Professor Hartmut Stegemann began his reconstruction of the Hodayot {Thanksgiving) Scroll in the 1960's and succeeded to determine the sequence of numerous fragments. He gave gave us the staff of the DSS Conservation Laboratory of the IAA a copy of his invaluable reconstruction of the scroll.
The Thanksgiving Scroll consists of four substantial fragments (col.1-4; 5-8; 9-12; 14-16) and numerous small and at times tiny fragments, differing in shape and size, badly preserved and heavily gelatinized.
Later on, these fragments were glued on paper became rigid and cringed and this is how they were kept for many years until we began treating them in our laboratory.

After treatment their physical condition improved considerably and their mechanical strength was increased, but unfortunately, the process of gelatinization is irreversible. Since it was impossible to recover the original appearance of the fragments, they still remained illegible.
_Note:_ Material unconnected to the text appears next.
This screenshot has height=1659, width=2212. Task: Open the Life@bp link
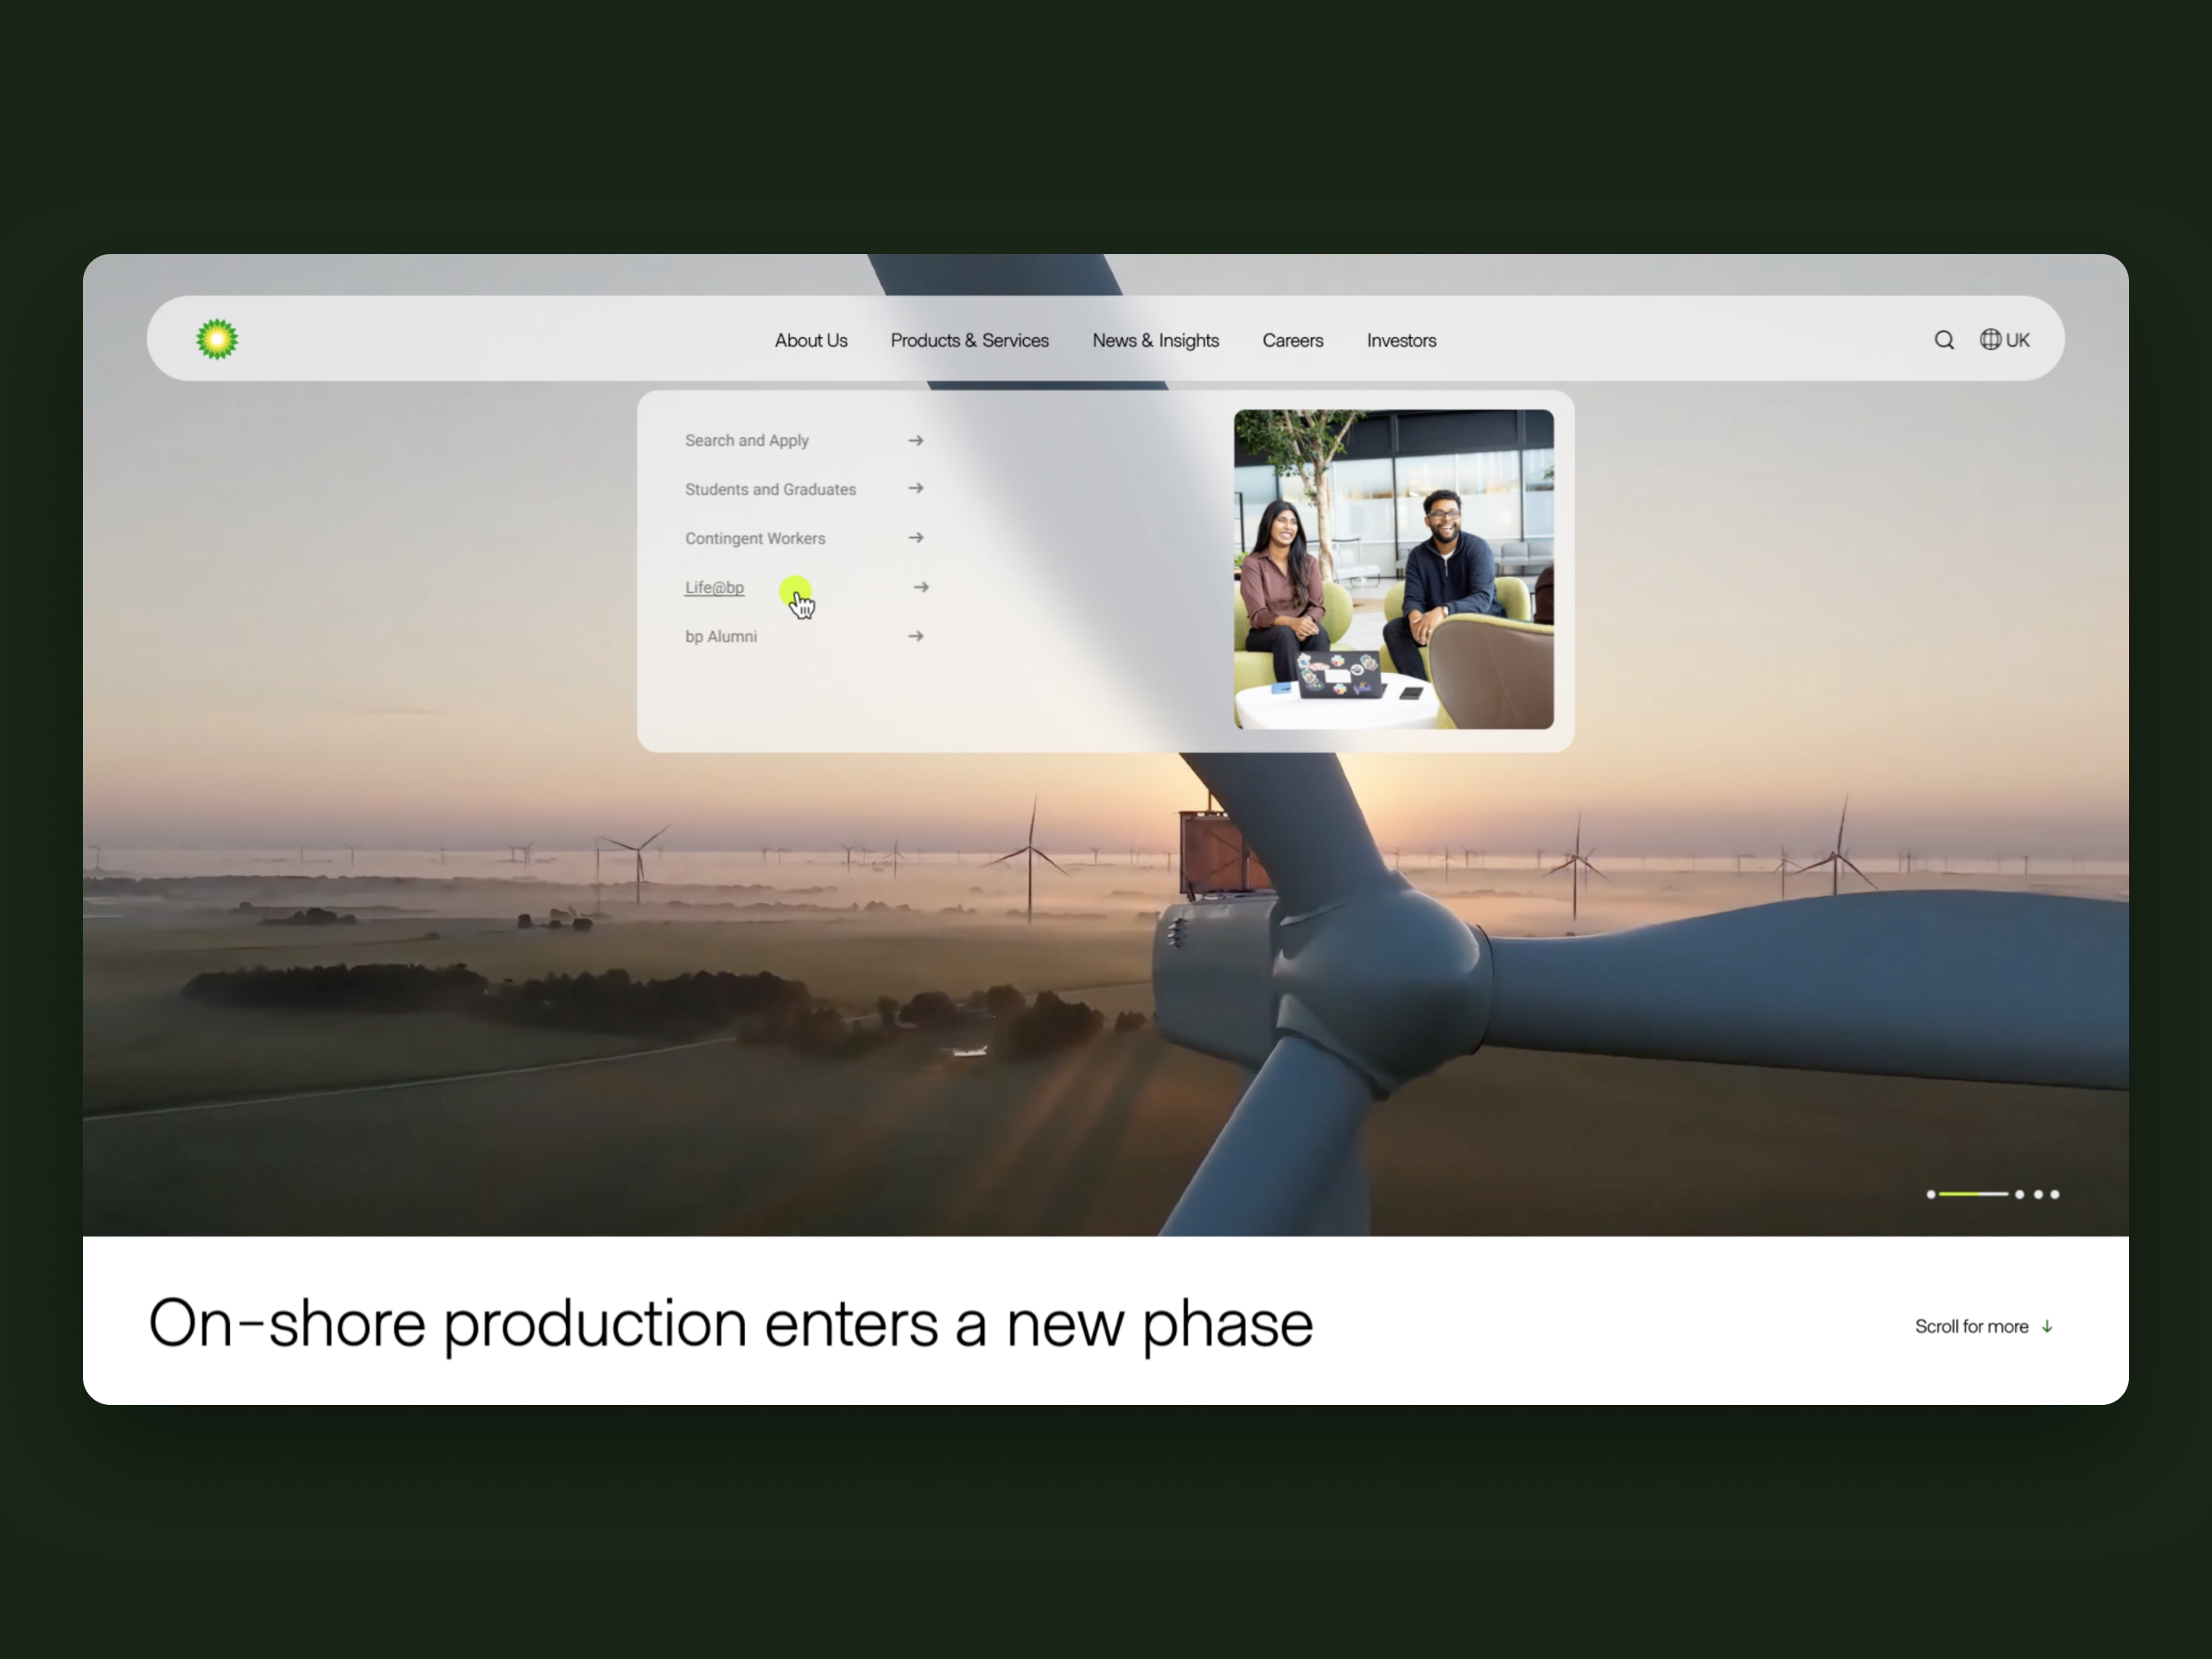pos(714,587)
In the mid 1990's, Dr. Greg Berman, a scientist from NASA came to our aid with a camera with an infrared lens which he developed especially for the decipherment of illegible scroll texts. The camera is attached to a computer, thus when placing the illegible fragments under the lens, the completely invisible texts come to life.

The additional advantage of working with such a unit is that once on the screen and in the computer, both scholars and conservators can manipulate the fragments, the first, to decipher and the latter to match and join the various fragments. 
The combination of Prof. Stegemann's reconstruction, together with Berman's infrared photos of the fragments enabled us to rejoin the broken fragments and then to incorporate them in their place within the larger four restored fragments.
The treated and preserved fragments are now exhibited alternately in the Shrine of the Book among all of the other manuscripts restored by the Dead Sea Scrolls laboratory of Israel Antiquities Authority.